With the debate about offshore oil drilling never far off the minds of some in Congress, and the Senate nearing another round of debate on energy and climate legislation, NASA provides an unexpected lesson: A satellite photo of an oil slick in the Timor Sea, quite visible from space.
"An oil well in the Timor Sea northwest of Australia has been leaking for more than a week," according to the NASA Earth Observatory. "Operators continue to wait for a new rig to be brought to the site so that they can drill a relief well and cap the leaking one. This image from the Moderate Resolution Imaging Spectroradiometer (MODIS) on NASA’s Aqua satellite on August 30, 2009, shows the Timor Sea and what are probably oil slicks about (155 miles) northwest of Western Australia."
Oil slicks are typically all but invisible. The dark oil matches the dark water too closely for a jaw-dropping image that illustrates the extent of pollution from spills. The key to capturing this image, according to NASA, is "sunglint":
"Sunglint is the mirror-like reflection of the Sun off the water. If the ocean were as smooth as a mirror, a sequence of nearly perfect reflections of the Sun would appear in a line along the track of the satellite’s orbit (Aqua orbits roughly south to north over the daylight side of the Earth). Because the ocean is never perfectly smooth or calm, however, the Sun’s reflection gets blurred as the light is scattered in all directions by waves. The blurred reflection gives the ocean surface a washed out appearance—the sunglint region.

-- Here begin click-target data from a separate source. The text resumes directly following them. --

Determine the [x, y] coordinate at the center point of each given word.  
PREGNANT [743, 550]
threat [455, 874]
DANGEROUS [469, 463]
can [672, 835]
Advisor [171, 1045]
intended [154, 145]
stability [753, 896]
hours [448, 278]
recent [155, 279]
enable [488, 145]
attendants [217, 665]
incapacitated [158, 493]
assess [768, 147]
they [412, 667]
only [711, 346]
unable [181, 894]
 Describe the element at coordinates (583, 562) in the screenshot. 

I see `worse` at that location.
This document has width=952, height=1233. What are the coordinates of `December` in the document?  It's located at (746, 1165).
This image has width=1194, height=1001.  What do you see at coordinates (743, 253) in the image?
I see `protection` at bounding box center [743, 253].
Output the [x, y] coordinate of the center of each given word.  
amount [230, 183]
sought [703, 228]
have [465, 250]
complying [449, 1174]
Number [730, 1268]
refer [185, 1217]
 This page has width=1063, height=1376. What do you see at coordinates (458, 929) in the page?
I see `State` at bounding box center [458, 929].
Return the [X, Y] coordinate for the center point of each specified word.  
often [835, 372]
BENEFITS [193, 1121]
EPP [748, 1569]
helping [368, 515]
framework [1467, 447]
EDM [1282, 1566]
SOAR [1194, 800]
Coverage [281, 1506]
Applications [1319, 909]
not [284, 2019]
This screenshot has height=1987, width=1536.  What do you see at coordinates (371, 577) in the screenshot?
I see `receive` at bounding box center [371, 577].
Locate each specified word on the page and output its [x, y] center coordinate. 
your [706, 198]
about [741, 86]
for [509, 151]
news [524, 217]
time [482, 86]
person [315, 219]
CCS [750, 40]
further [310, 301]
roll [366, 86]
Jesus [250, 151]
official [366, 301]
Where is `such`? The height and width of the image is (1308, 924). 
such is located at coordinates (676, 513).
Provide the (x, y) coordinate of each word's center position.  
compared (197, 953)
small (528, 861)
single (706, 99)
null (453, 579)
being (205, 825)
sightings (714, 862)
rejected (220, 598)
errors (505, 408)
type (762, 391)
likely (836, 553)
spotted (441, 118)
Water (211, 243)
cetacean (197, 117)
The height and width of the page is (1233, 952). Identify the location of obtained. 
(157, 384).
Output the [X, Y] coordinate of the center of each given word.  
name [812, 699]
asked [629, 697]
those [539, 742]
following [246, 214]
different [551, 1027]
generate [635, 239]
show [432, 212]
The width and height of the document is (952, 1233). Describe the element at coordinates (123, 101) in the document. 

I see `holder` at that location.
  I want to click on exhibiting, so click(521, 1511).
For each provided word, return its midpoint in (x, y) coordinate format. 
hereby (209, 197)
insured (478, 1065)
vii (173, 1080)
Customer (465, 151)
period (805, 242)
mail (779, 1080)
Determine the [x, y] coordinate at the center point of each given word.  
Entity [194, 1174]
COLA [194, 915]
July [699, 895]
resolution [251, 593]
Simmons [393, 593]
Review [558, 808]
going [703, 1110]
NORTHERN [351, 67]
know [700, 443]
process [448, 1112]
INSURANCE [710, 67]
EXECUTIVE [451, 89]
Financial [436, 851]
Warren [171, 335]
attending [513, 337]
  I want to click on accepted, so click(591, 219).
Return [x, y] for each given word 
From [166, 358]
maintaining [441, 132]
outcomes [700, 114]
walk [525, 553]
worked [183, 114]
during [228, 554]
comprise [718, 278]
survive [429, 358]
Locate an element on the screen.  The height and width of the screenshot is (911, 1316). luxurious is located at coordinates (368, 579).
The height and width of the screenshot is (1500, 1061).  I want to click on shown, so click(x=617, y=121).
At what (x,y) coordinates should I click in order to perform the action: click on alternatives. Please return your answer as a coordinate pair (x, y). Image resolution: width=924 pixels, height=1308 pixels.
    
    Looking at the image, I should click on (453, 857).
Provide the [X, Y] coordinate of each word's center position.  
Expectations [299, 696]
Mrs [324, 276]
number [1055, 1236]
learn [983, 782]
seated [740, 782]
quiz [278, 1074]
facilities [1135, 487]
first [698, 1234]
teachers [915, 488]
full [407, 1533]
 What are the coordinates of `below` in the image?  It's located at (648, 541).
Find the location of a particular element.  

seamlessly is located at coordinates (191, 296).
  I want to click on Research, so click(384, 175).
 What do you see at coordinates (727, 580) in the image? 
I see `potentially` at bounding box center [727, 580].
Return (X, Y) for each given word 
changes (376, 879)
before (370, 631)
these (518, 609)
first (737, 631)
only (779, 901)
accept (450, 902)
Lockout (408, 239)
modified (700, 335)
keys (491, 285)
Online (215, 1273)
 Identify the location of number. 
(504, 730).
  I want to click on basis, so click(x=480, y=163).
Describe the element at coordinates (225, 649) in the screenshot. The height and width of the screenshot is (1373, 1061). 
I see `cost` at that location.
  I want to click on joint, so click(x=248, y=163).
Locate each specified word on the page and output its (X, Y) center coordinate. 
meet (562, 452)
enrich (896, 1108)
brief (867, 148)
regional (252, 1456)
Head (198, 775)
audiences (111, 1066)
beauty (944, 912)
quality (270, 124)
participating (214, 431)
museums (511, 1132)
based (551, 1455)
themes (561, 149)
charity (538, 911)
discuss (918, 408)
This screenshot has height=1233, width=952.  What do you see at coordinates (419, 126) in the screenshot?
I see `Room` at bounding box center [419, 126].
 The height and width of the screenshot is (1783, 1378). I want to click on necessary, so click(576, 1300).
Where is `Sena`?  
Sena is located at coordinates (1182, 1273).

"An oil slick dampens waves on the water’s surface, changing the way it reflects light. The smoothing of the waves can make the oil-covered parts of the sunglint area more or less reflective than surrounding waters (depending on the exact location within the sunglint area and the sensor’s viewing angle). In this image, captured on August 30, 2009, the dark patches in the water at the eastern edge of the sunglint are likely oil slicks; they are similar in appearance to other slicks that have been detected in MODIS images, and they are in the correct location (near the leaking oil rig)."